> [Extract to read]
Discovering the relationships between long non-coding RNAs (lncRNAs) and diseases is significant in the treatment, diagnosis and prevention of diseases. However, current identified lncRNA-disease associations are not enough because of the expensive and heavy workload of wet laboratory experiments. Therefore, it is greatly important to develop an efficient computational method for predicting potential lncRNA-disease associations. Previous methods showed that combining the prediction results of the lncRNA-disease associations predicted by different classification methods via Learning to Rank (LTR) algorithm can be effective for predicting potential lncRNA-disease associations. However, when the classification results are incorrect, the ranking results will inevitably be affected.
We propose the GraLTR-LDA predictor based on biological knowledge graphs and ranking framework for predicting potential lncRNA-disease associations. Firstly, homogeneous graph and heterogeneous graph are constructed by integrating multi-source biological information. Then, GraLTR-LDA integrates graph auto-encoder and attention mechanism to extract embedded features from the constructed graphs. Finally, GraLTR-LDA incorporates the embedded features into the LTR via feature crossing statistical strategies to predict priority order of diseases associated with query lncRNAs. Experimental results demonstrate that GraLTR-LDA outperforms the other state-of-the-art predictors, and can effectively detect potential lncRNA-disease associations.

> [Required work]
1. According to the text about predicting lncRNA-disease associations, what two components does GraLTR-LDA integrate to extract embedded features from the constructed graphs?
2. Continue the text about predicting lncRNA-disease associations, starting after its final sentence.

> [Given information]

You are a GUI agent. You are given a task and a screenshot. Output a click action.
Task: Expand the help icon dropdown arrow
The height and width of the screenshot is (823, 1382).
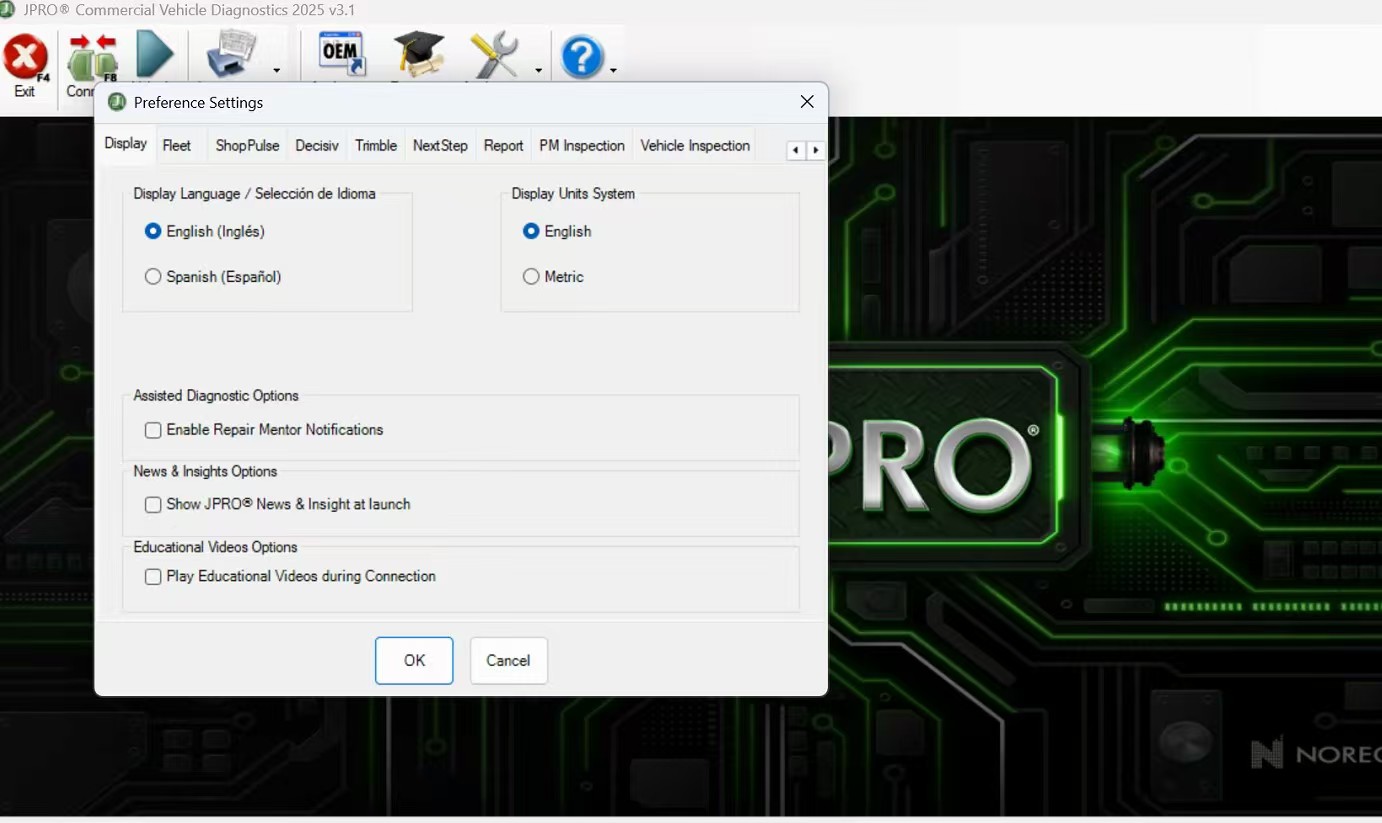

> [Responses to the exercise]
1. A graph auto-encoder and an attention mechanism.

2.
As shown in Fig.1, we treat the lncRNA-disease association prediction as a graph-based search task, similar as the searching task of searching associated movies for query actor in search engine. Graph-based knowledge storage is a kind of structured knowledge representation in knowledge graph. The current advanced search engines utilize the entity knowledge in the structured knowledge graph to find the entities associated with the query entities. For the lncRNA-disease association search task, the lncRNA-disease association graph is considered as biological knowledge graph.
The flowchart of GraLTR-LDA model is shown in Fig.2, which contains three main steps, including construction of homogeneous graph and heterogeneous graph, feature representation, and ranking diseases.